(Entries for locating text and elements)
• • •

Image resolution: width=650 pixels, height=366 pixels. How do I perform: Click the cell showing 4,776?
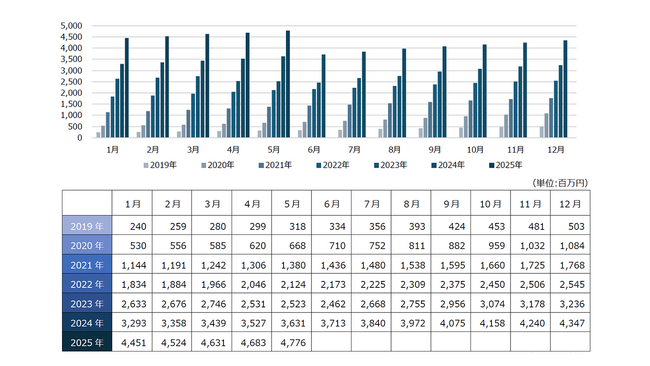pos(291,343)
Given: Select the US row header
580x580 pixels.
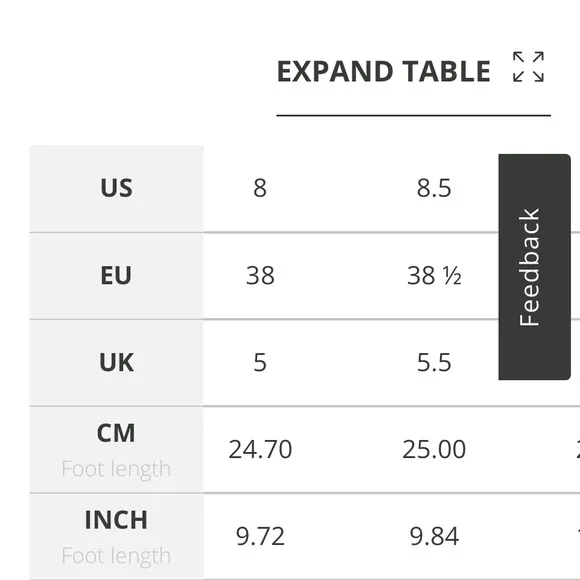Looking at the screenshot, I should (117, 189).
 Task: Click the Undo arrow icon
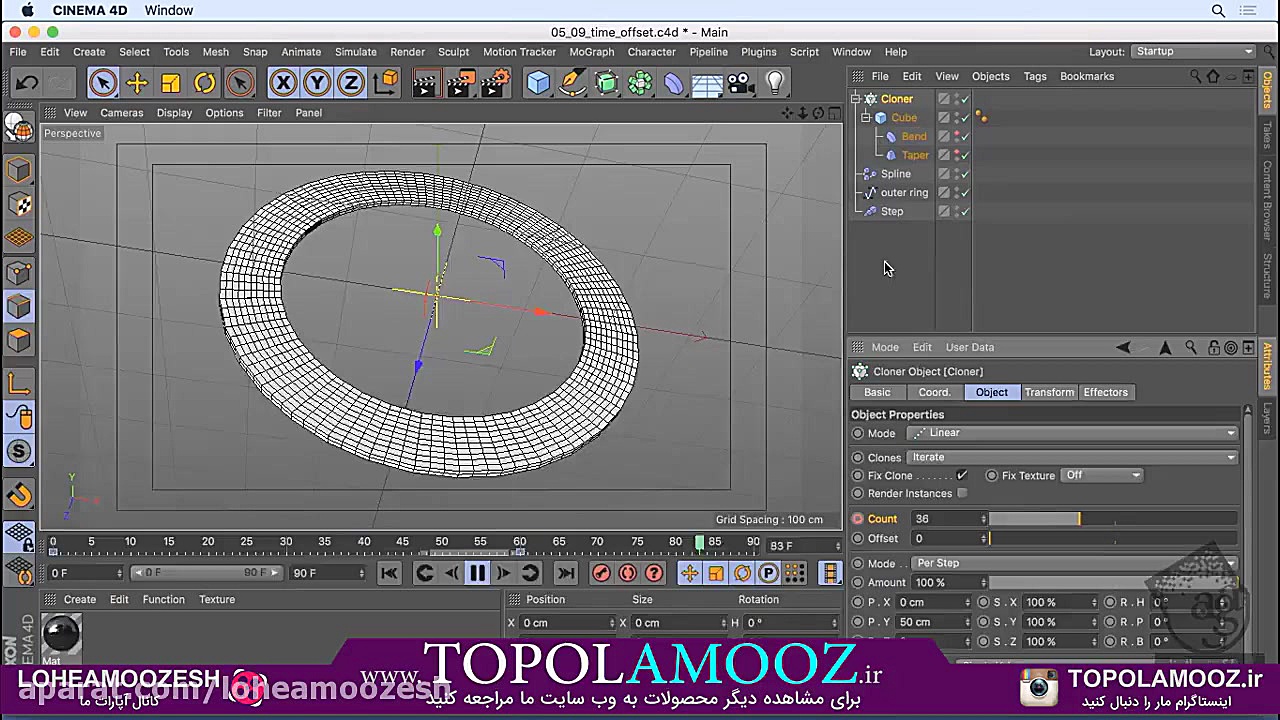pos(27,83)
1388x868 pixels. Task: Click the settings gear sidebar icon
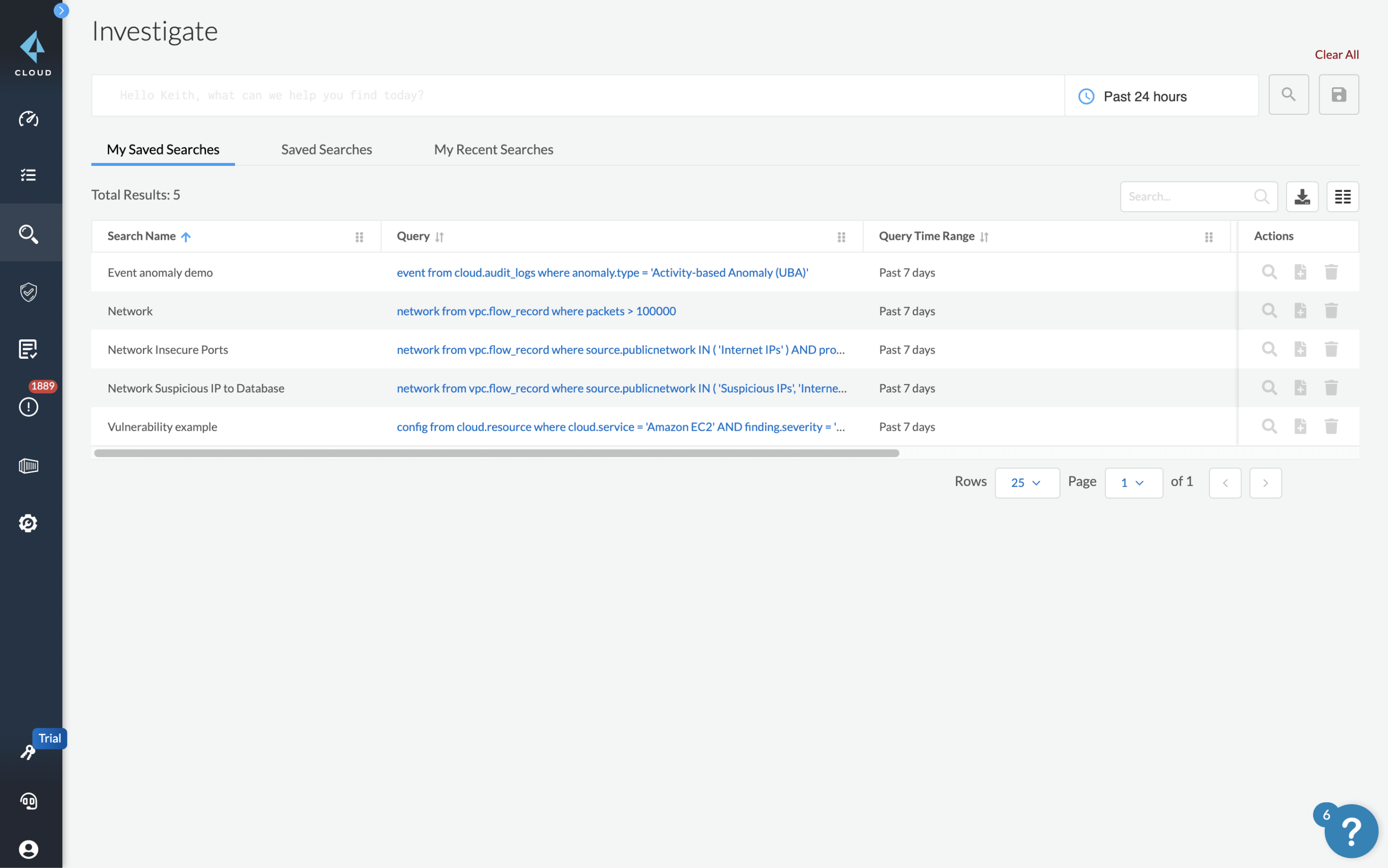tap(28, 523)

• • •

Exercise: Could you reproduce every line of the data above word for word, omitting the pictures?

Task answer:
Image resolution: width=650 pixels, height=366 pixels. How do I perform: Click the cell showing 4,776?
pos(291,343)
Given: Select the US row header
580x580 pixels.
Looking at the screenshot, I should (117, 189).
 Task: Click the Undo arrow icon
pos(27,83)
1388x868 pixels. Task: Click the settings gear sidebar icon
tap(28, 523)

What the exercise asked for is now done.